Strona główna  |  Wydawnictwo  |  Kontakt  |  Reklama
.

 
Aktualności

»

Marek R. Jankowski: Funkcjonariusze publiczni w kleszczach ustawy

Urzędnicy zaczęli postrzegać konsekwencje swoich decyzji lub zaniechania ich wydania oraz zaczęli rozglądać się za czymś, co mogłoby ich uchronić od konsekwencji – zauważa specjalista ds. ubezpieczeń.

\"\"16 maja weszła w życie nowa ustawa „O odpowiedzialności majątkowej funkcjonariuszy publicznych za rażące naruszenie prawa”, z dnia 20 stycznia 2011 r. (DzU z dnia 16 lutego 2011, nr 34, poz. 173).

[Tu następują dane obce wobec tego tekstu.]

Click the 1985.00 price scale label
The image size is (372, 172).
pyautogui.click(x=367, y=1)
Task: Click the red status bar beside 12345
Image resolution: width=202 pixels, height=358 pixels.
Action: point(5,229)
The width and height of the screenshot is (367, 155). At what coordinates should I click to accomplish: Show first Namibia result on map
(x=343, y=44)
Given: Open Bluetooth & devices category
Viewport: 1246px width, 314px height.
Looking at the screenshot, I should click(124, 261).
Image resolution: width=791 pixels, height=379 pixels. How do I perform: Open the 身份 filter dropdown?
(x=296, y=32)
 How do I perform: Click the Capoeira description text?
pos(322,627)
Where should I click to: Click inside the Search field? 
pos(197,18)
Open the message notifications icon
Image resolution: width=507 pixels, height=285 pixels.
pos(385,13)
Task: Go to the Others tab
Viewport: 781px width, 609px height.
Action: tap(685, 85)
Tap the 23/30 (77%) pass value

Wśród zmian jakie wprowadza, na szczególną uwagę zasługują:
1. odpowiedzialność funkcjonariusza publicznego za decyzje podjęte z rażącym naruszeniem prawa lub zaniechanie podjęcia decyzji wzrasta do 12-to krotności jego wynagrodzenia (dotychczas 3 krotność),

2. jedną z przesłanek do określenia odpowiedzialności majątkowej funkcjonariusza publicznego jest, cyt.:”... na mocy prawomocnego orzeczenia sądu lub na mocy ugody zostało wypłacone przez podmiot odpowiedzialny odszkodowanie za szkodę wyrządzoną przy wykonywaniu władzy publicznej z rażącym naruszeniem prawa...” (art. 5 ustawy),

3. w terminie 14 dni od dnia wypłaty odszkodowania, o który mowa w art. 5 pkt. 1, kierownik podmiotu odpowiedzialnego, który wypłacił odszkodowanie, albo kierownik jednostki organizacyjnej podmiotu odpowiedzialnego, która wypłaciła odszkodowanie, składa do prokuratora okręgowego właściwego ze względu na siedzibę podmiotu odpowiedzialnego wniosek o przeprowadzenie postępowania wyjaśniającego,

4. w przypadku stwierdzenia istnienia podstaw do wytoczenia przeciwko funkcjonariuszowi publicznemu powództwa, o którym mowa w ust. 3, prokurator przed jego wytoczeniem wzywa na piśmie funkcjonariusza publicznego do dobrowolnego spełnienia świadczenia w określonym terminie, nie krótszym jednak niż 7 dni od dnia otrzymania wezwania, a po bezskutecznym upływie tego terminu wytacza powództwo,

5. jeżeli kilku funkcjonariuszy publicznych dopuściło się działania lub zaniechania, każdy z nich ponosi odpowiedzialność stosownie do przyczynienia się do rażącego naruszenia prawa i stopnia winy. Jeżeli nie jest możliwe ustalenie stopnia winy i przyczynienia się poszczególnych funkcjonariuszy publicznych do rażącego naruszenia prawa, odpowiadają oni w równych częściach (art. 9, pkt. 2),

6. zgodnie z art. 10 ustawy, kto będąc kierownikiem jednostki organizacyjnej lub podmiotu odpowiedzialnego nie złoży w odpowiednim czasie wniosku do prokuratury ponosi odpowiedzialność karną.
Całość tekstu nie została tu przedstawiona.